Cidade de Goiás inicia comemorações dos 300 anos e cobra reparação por prejuízos causados pela transferência da capital

Cidade de Goiás inicia comemorações dos 300 anos e cobra reparação por prejuízos causados pela transferência da capital
Foto: Sérgio Rocha

Prefeito Aderson Gouvea se reúne com presidente da Alego para apresentar pleito cujo objetivo é compensar antiga capital por impactos de ordem econômica, social e política

O prefeito da Cidade de Goiás, Aderson Gouvea (PT), reuniu-se na tarde desta quarta-feira (27) com o presidente da Assembleia Legislativa de Goiás (Alego), Bruno Peixoto (UB). O objetivo da reunião foi encaminhar as negociações referentes à reparação e indenizações devidas em razão da transferência da capital, na década de 30 do século passado. Caso aplicada nos termos da legislação da época, o município poderia ter um reforço de receita da ordem de mais de R$ 315 milhões ao longo de uma década, valor que será calculado no processo de retomada da reparação histórica.  

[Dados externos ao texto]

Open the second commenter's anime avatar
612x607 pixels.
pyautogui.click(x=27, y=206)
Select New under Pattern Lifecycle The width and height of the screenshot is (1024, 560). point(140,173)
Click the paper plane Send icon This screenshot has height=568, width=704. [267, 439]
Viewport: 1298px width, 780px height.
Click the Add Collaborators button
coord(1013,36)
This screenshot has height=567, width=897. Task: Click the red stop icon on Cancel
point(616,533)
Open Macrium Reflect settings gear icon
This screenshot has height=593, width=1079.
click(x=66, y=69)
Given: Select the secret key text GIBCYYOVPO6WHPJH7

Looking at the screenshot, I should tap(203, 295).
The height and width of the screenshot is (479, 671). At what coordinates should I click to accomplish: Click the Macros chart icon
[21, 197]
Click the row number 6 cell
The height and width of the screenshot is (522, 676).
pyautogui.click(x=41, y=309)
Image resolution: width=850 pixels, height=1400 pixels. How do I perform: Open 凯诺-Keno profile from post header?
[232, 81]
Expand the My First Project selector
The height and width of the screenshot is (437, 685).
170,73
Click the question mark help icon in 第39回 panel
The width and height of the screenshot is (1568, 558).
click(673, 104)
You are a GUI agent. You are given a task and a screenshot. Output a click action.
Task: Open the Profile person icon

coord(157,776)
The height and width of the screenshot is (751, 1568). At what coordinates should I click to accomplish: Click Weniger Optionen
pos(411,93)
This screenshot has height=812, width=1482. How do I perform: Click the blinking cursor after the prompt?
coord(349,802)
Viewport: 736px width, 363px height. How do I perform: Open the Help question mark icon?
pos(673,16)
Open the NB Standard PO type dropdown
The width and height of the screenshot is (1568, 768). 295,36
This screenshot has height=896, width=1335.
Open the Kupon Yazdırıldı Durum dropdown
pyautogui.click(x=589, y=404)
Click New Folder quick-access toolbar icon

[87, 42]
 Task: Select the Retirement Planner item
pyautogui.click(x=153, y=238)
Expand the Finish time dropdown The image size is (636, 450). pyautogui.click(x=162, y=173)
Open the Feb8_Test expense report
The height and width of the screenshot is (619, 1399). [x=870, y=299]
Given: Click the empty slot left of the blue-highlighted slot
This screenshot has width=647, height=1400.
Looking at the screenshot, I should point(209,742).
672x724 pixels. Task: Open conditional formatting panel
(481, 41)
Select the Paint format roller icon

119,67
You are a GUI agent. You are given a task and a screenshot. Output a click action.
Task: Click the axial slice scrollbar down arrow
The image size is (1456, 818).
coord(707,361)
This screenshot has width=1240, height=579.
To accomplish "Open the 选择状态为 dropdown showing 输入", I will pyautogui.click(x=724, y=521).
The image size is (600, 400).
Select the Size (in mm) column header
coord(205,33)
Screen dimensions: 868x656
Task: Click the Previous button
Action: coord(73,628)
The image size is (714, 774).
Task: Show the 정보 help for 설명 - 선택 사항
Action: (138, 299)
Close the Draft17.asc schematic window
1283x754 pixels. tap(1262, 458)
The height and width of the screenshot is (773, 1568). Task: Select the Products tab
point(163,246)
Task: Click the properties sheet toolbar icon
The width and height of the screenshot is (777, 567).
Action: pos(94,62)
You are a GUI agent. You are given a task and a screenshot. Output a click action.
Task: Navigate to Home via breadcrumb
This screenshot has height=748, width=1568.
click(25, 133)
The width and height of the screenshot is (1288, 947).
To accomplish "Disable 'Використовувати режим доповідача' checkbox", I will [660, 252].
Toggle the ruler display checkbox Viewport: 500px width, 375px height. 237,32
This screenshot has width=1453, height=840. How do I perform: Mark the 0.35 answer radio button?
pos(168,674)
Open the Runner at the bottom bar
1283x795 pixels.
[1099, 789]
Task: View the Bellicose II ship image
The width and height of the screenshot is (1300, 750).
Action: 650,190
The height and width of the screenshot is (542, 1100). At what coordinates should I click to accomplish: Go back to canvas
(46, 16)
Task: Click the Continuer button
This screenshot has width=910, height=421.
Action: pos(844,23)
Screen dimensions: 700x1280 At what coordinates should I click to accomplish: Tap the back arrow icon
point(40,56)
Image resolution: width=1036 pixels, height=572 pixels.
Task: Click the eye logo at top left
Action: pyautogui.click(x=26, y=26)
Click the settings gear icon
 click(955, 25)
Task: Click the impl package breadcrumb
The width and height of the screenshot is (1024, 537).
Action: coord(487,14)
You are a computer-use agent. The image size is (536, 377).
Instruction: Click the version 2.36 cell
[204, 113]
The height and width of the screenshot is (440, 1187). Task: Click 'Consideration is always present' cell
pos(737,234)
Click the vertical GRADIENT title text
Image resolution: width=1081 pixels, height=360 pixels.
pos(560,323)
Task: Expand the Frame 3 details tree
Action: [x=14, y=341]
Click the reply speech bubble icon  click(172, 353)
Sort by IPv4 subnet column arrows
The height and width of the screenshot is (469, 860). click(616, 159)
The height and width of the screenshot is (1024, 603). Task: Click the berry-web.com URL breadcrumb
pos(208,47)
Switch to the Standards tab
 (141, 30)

Durante a reunião, o deputado estadual Karlos Cabral (PSB) informou sobre a formação de uma frente parlamentar com o objetivo de viabilizar a reparação. A iniciativa recebeu o apoio de Antônio Roberto Gomide (PT) e Mauro Rubem (PT). Estabeleceu-se também um compromisso de marcar agenda com o governador de Goiás, Daniel Vilela (MDB), com vistas a sensibilizar o Poder Executivo Estadual, a quem cabe a iniciativa de propor ao Legislativo o marco legal das compensações. 

Essa também foi a posição do presidente da Alego. “Acho a demanda justa. É  necessário que seja um projeto de lei de iniciativa do Poder Executivo. Precisamos nos lembrar de que a Cidade de Goiás cedeu a Goiânia toda a estrutura de governança pública. Além  disso, a medida já é  válida por seu valor histórico”, salientou Bruno Peixoto.

Em sua fala na tribuna do Plenário da Alego, o prefeito Aderson Gouvea destacou as dificuldades vividas pelo município ao longo do período histórico marcado pela perda da condição de sede do poder político em Goiás. Entre elas, o gestor destacou a saída dos órgãos públicos, bem como das universidades. “Precisamos dar sequência a uma história que ficou suspensa nesta Casa”, frisou o gestor. Ele fez referência ao fato de o Projeto de Lei Estadual de 1936, que disciplina as reparações, ter tido sua votação suspensa na primeira votação. 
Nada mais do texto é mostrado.